PARIS — Like Barack Obama, Nicolas Sarkozy swept to power on a wave of hope for change. Sarkozy’s wave crashed on the global financial crisis and his own failings. Today, the French leader faces a tough fight against nine challengers in presidential elections awash in fear and anger.
This has been a race of negative emotion and nostalgia for a more protected past. France is feeling down about its debts, its immigrants, its stagnant paychecks and, above all, its future.
To voters, the conservative Sarkozy gets much of the blame. Although he is likely to make it past today’s first-round voting and into the decisive second round May 6, polls show his support waning.
They predict another man will trounce Sarkozy in the runoff and take over the Elysee Palace: Socialist Francois Hollande.
Hollande, in his Mr. Nice Guy kind of way, has tapped into a fear of the free market that has always held more sway in France than almost anywhere in the West, and has enjoyed a resurgence in the era of Occupy Wall Street and anti-banker backlash.

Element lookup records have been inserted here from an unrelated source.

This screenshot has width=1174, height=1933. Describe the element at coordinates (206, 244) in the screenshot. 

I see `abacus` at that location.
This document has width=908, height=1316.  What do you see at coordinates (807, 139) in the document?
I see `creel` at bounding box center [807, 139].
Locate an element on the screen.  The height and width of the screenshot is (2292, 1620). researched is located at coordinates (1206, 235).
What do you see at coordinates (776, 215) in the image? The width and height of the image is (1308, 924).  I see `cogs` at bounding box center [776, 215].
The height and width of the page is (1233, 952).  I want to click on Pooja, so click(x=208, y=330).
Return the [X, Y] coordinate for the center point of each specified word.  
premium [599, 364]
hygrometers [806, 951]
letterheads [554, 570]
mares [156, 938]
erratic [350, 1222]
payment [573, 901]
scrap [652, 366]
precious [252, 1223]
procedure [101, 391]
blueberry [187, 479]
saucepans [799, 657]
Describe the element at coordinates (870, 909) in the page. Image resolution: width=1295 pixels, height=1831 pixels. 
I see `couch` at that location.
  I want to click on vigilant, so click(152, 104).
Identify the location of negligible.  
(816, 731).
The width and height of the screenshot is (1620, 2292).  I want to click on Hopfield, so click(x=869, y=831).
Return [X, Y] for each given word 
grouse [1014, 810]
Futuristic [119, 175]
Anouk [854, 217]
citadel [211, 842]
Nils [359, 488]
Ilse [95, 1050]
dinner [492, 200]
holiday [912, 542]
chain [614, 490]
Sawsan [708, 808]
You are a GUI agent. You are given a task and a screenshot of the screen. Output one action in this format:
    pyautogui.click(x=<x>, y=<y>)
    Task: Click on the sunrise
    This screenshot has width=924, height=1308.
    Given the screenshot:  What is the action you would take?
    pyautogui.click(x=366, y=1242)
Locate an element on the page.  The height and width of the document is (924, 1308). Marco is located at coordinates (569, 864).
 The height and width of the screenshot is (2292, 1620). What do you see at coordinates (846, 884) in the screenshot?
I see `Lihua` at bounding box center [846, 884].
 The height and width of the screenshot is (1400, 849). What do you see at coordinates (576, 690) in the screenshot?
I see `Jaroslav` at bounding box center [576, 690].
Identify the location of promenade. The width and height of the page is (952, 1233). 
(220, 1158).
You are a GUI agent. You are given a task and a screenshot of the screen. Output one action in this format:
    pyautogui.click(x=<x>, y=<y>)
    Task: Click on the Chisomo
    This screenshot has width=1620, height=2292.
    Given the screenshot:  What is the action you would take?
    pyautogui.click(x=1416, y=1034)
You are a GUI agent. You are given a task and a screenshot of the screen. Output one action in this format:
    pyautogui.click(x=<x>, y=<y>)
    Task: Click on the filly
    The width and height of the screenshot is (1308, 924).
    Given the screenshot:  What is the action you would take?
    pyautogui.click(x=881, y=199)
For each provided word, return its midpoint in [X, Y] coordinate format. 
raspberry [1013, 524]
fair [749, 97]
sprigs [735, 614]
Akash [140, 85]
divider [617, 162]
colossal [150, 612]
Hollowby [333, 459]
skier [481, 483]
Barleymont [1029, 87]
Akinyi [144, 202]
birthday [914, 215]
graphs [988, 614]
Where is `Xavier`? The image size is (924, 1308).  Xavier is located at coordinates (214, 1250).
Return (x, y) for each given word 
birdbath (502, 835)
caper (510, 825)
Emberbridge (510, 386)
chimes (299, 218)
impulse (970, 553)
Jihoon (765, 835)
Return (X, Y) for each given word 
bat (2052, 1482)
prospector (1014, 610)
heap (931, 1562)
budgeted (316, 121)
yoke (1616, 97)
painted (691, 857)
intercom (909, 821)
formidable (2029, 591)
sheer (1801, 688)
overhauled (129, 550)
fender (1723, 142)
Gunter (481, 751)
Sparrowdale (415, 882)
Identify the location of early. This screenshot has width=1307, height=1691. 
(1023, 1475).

Hollande wants to tax high-income earners at 75 percent and reconsider a hard-won European fiscal treaty meant to stem the continent’s debt crisis. He says it’s too focused on cost-cutting and hurts ordinary folks.
Yet, Hollande is just one of five leftists in today’s race — and he’s the most moderate and pragmatic of the bunch. If rival Jean-Luc Melenchon, with his red neck-scarves and rallies thick with communist red flags, scores strongly, he and his voters will press Hollande to swing his own policies even further leftward.
Speaking to international reporters on Friday, Melenchon — who wants to tax the ultra-rich at 100 percent — called international finance “parasitic.” He criticized U.S. hegemony and military might, looking instead to communist China for partnership.
Under a quirk of French electoral rules, balloting got underway Saturday in France’s embassies and overseas holdings, starting in tiny Saint Pierre and Miquelon — islands south of Newfoundland in the North Atlantic Ocean. Campaigning and the release of poll data have been suspended until the first-round results come in this evening.